[Recorded information — start]

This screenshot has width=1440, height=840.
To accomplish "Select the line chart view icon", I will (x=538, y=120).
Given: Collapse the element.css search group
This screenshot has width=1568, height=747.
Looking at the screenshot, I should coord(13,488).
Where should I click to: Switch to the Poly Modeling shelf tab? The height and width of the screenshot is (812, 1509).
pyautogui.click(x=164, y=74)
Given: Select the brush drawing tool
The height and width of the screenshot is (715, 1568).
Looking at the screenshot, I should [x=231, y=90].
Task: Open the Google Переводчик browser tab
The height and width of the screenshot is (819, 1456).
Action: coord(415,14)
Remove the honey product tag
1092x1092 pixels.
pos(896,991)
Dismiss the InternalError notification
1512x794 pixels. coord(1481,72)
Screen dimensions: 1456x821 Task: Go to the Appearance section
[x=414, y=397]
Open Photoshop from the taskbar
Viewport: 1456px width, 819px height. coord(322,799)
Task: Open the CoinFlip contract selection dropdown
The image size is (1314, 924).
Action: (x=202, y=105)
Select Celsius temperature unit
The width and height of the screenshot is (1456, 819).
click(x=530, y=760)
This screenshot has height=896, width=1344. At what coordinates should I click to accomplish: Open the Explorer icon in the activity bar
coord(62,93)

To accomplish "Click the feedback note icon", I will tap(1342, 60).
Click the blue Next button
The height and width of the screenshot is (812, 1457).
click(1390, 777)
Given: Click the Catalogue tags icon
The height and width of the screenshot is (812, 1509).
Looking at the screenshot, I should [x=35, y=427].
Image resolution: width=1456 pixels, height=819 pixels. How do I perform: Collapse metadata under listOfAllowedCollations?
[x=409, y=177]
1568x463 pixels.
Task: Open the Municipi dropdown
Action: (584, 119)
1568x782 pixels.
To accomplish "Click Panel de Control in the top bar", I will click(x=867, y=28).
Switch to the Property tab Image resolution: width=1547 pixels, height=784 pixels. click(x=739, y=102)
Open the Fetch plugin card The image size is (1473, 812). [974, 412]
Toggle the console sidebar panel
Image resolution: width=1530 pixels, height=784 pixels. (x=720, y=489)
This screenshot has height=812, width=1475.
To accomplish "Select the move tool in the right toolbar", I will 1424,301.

[Recorded information — finish]

▶ [Task description]: So that no detail is lost, give every line of the data again exactly.

▶ [Output of the task]:
This screenshot has width=1440, height=840.
To accomplish "Select the line chart view icon", I will (x=538, y=120).
Given: Collapse the element.css search group
This screenshot has width=1568, height=747.
Looking at the screenshot, I should coord(13,488).
Where should I click to: Switch to the Poly Modeling shelf tab? The height and width of the screenshot is (812, 1509).
pyautogui.click(x=164, y=74)
Given: Select the brush drawing tool
The height and width of the screenshot is (715, 1568).
Looking at the screenshot, I should [x=231, y=90].
Task: Open the Google Переводчик browser tab
The height and width of the screenshot is (819, 1456).
Action: coord(415,14)
Remove the honey product tag
1092x1092 pixels.
pos(896,991)
Dismiss the InternalError notification
1512x794 pixels. coord(1481,72)
Screen dimensions: 1456x821 Task: Go to the Appearance section
[x=414, y=397]
Open Photoshop from the taskbar
Viewport: 1456px width, 819px height. coord(322,799)
Task: Open the CoinFlip contract selection dropdown
The image size is (1314, 924).
Action: (x=202, y=105)
Select Celsius temperature unit
The width and height of the screenshot is (1456, 819).
click(x=530, y=760)
This screenshot has height=896, width=1344. At what coordinates should I click to accomplish: Open the Explorer icon in the activity bar
coord(62,93)

To accomplish "Click the feedback note icon", I will tap(1342, 60).
Click the blue Next button
The height and width of the screenshot is (812, 1457).
click(1390, 777)
Given: Click the Catalogue tags icon
The height and width of the screenshot is (812, 1509).
Looking at the screenshot, I should [x=35, y=427].
Image resolution: width=1456 pixels, height=819 pixels. How do I perform: Collapse metadata under listOfAllowedCollations?
[x=409, y=177]
1568x463 pixels.
Task: Open the Municipi dropdown
Action: (584, 119)
1568x782 pixels.
To accomplish "Click Panel de Control in the top bar", I will click(x=867, y=28).
Switch to the Property tab Image resolution: width=1547 pixels, height=784 pixels. click(x=739, y=102)
Open the Fetch plugin card The image size is (1473, 812). [974, 412]
Toggle the console sidebar panel
Image resolution: width=1530 pixels, height=784 pixels. (x=720, y=489)
This screenshot has height=812, width=1475.
To accomplish "Select the move tool in the right toolbar", I will 1424,301.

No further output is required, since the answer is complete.